Lecture 18 (HW 8 - Part 2) - Logistic Regression

  • Definition of Odds: Odds is the ratio of the probability of an event occurring to the probability of it not occurring.

  • Converting Probability to Odds

    • Probability is denoted as P or P(Event), e.g. P(Late Payment)

    • \(Odds = \frac{P(Event)}{1-P(Event)} = \frac{P}{1-P}\)

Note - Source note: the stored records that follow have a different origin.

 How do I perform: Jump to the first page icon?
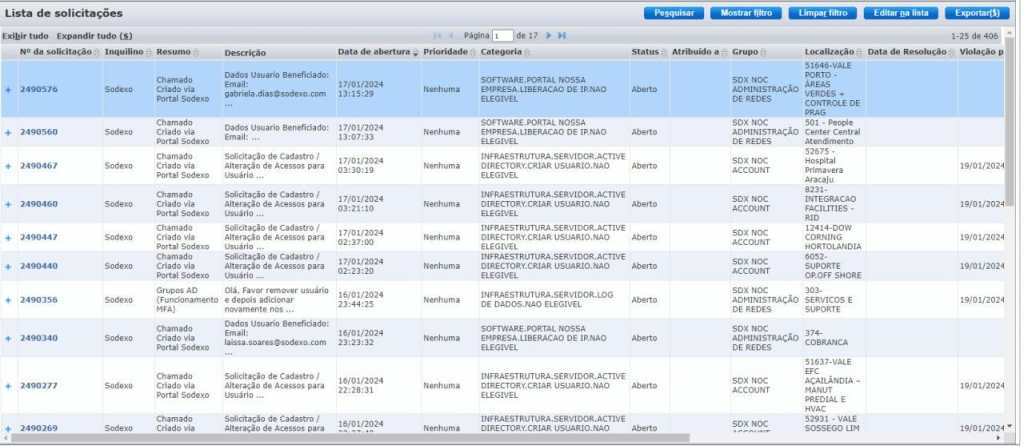(x=437, y=35)
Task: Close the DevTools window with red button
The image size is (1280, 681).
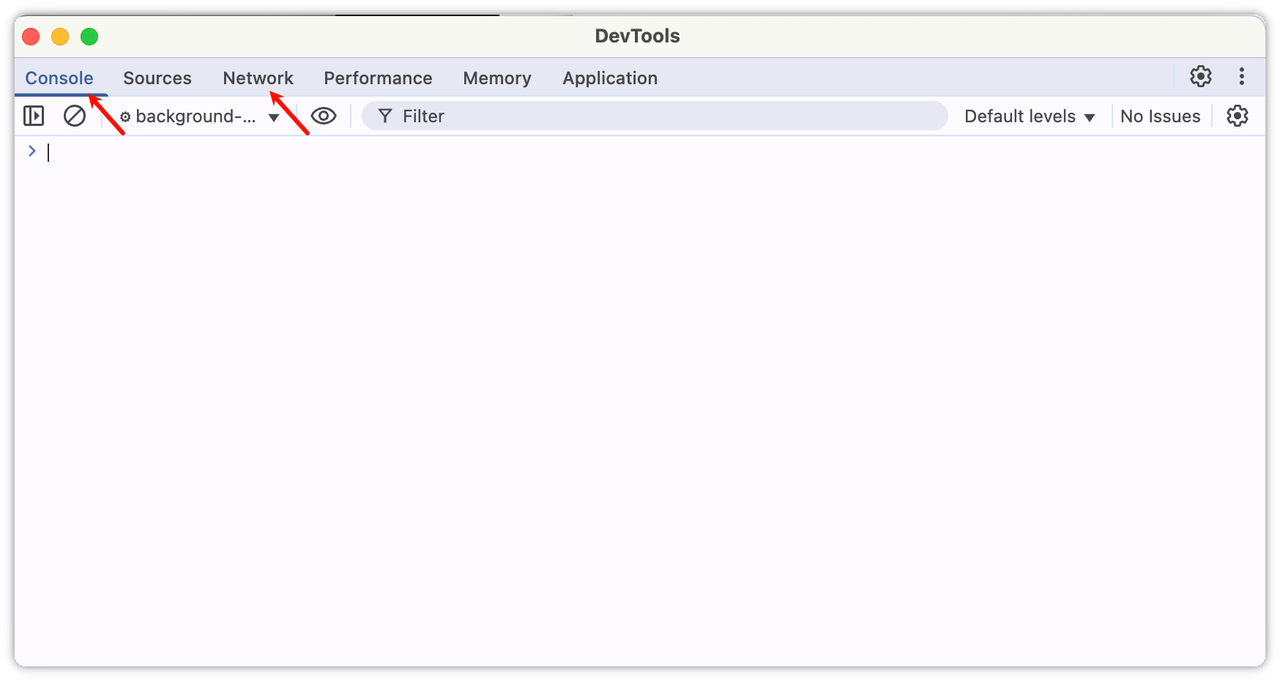Action: pos(32,37)
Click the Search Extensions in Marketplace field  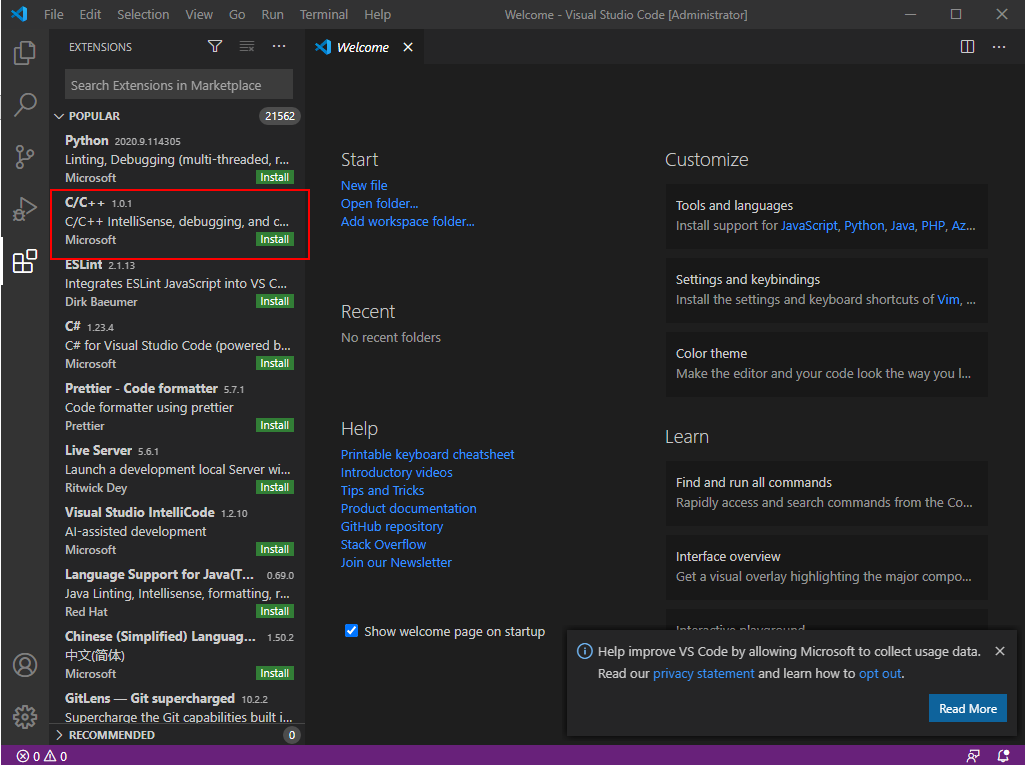(178, 85)
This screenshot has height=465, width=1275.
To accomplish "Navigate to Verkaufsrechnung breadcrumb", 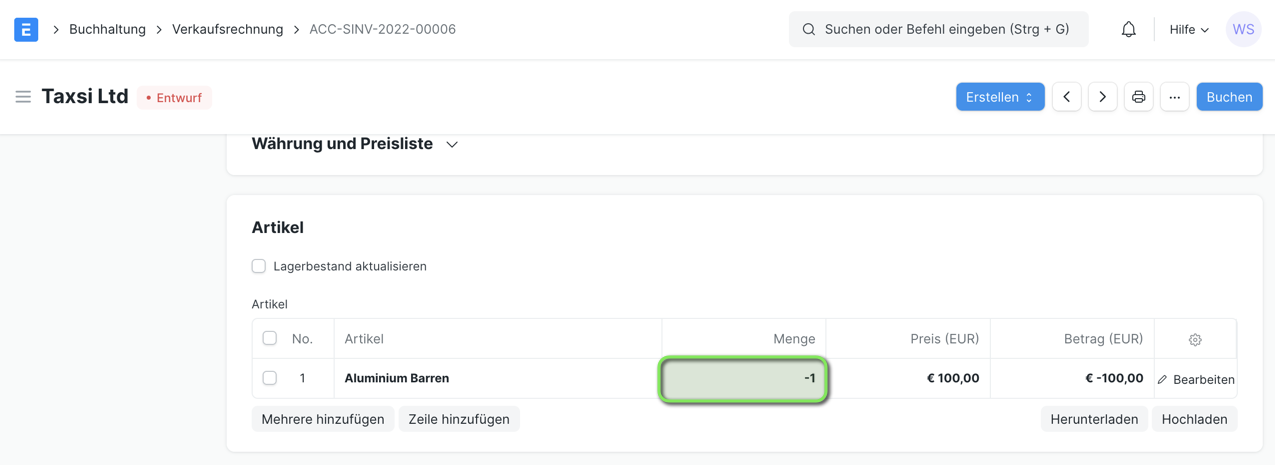I will coord(227,29).
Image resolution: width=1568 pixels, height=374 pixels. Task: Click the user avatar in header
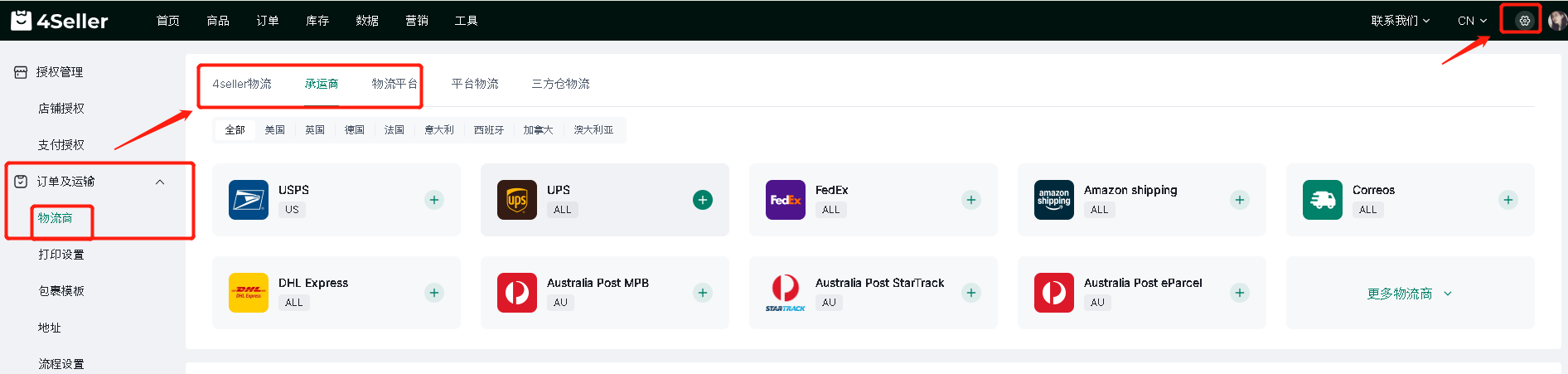point(1557,21)
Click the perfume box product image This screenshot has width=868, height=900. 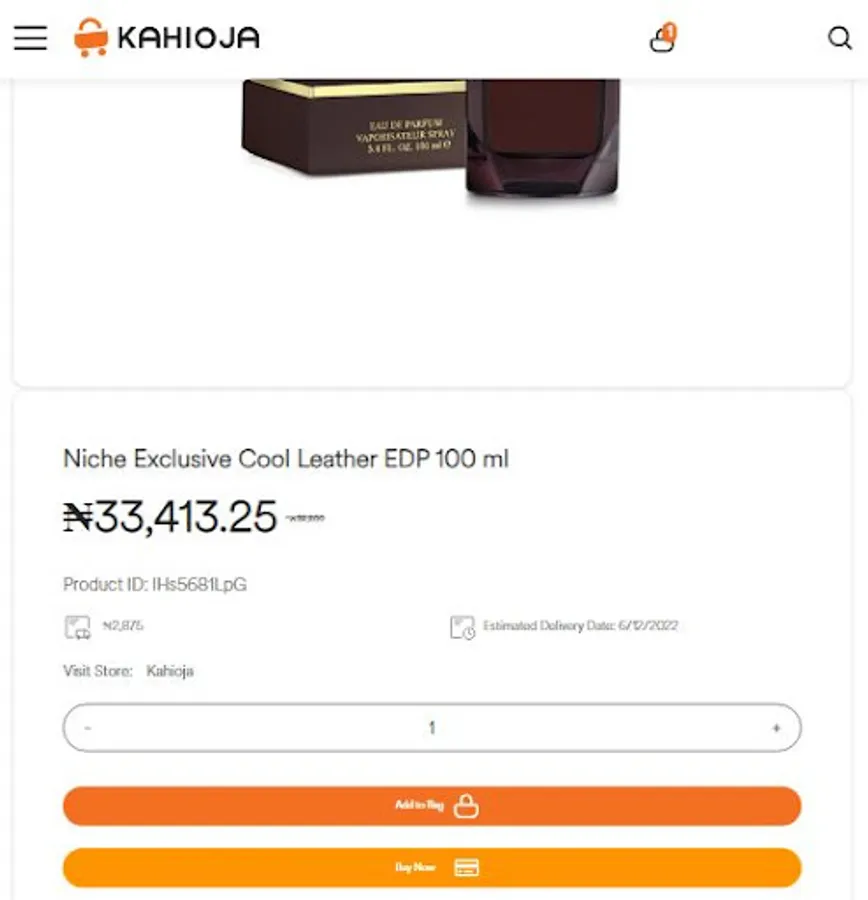(x=353, y=127)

  • Converting Odds to Probability (P)

    • \(P = \frac{Odds}{1+Odds}\)
  • LN Odds are used as link function in Logistic Regression

Logistic Regression

  • Logistic Regression is used when Y is binary, a categorical variable with two categories such as:

    • Yes or No
    • Passed or Failed
    • Survived or Not Survived (Titanic Example in Lecture 18)
    • Late Payment or Not (Examples in Lecture 18, HW 8, and Practice Questions)
  • We specify the Logistic Regression Model in almost the same way as a MLR model EXCEPT we use glm(generalized linear model) instead of lm (linear model).

    • GLM relaxes the LM assumption that the response is quantitative and normal.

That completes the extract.